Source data
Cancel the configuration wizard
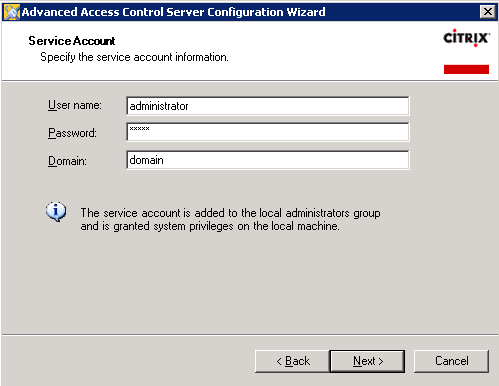Viewport: 499px width, 386px height. point(451,361)
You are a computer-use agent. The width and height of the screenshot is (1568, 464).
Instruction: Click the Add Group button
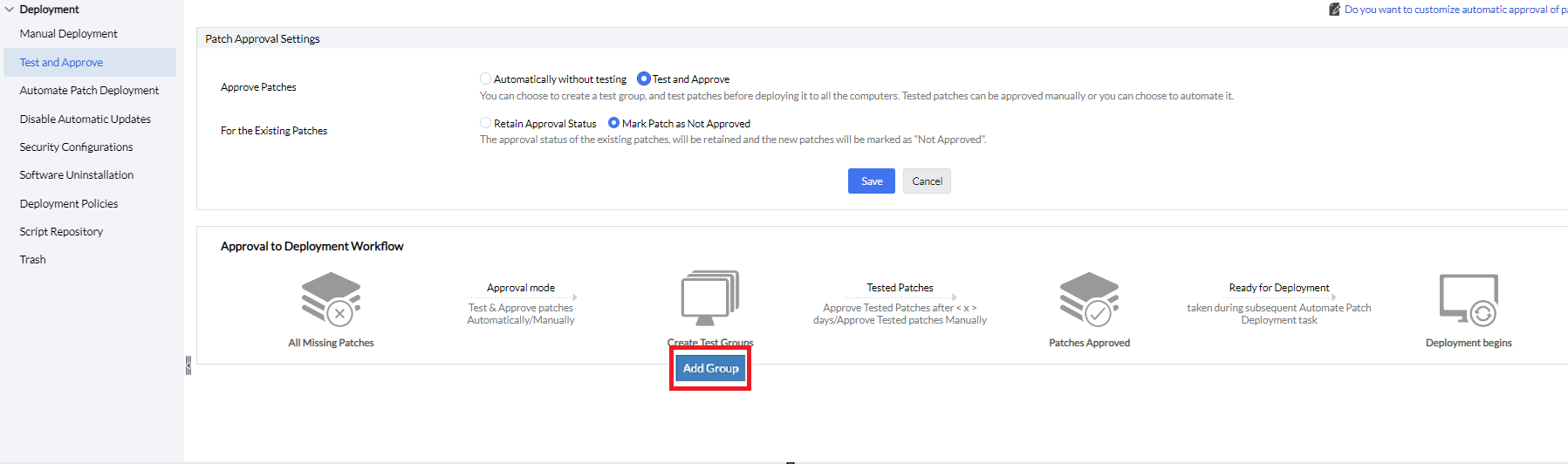click(x=710, y=369)

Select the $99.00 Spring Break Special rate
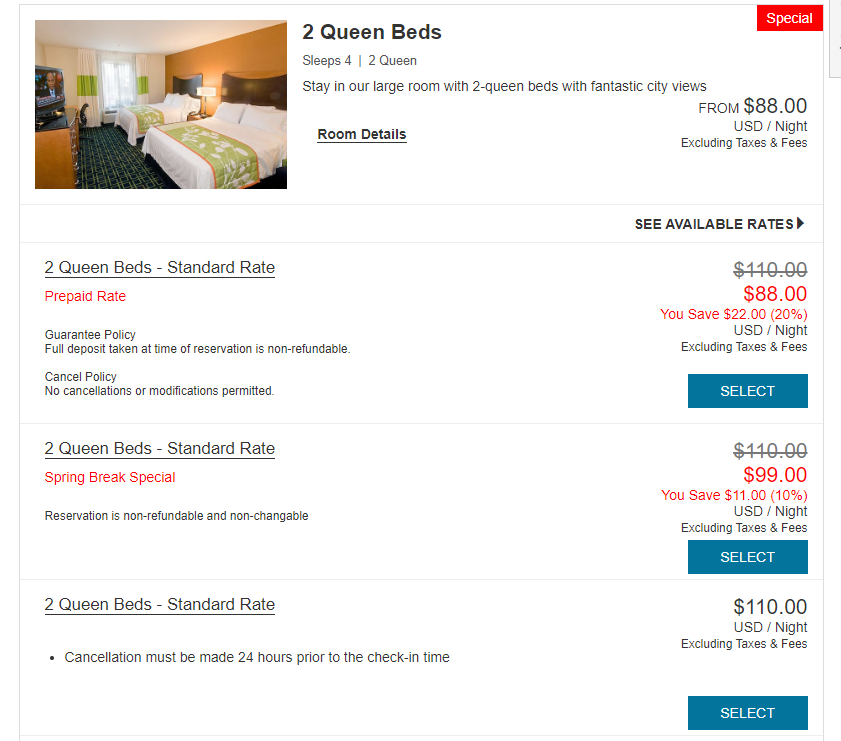[x=748, y=557]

Prompt:
Restate each entry word for word; pictures stay out of the copy.

Solution for this problem:
Cancel the configuration wizard
Viewport: 499px width, 386px height. point(451,361)
You are a computer-use agent. The width and height of the screenshot is (1568, 464).
Instruction: Click the Add Group button
click(x=710, y=369)

Select the $99.00 Spring Break Special rate
[x=748, y=557]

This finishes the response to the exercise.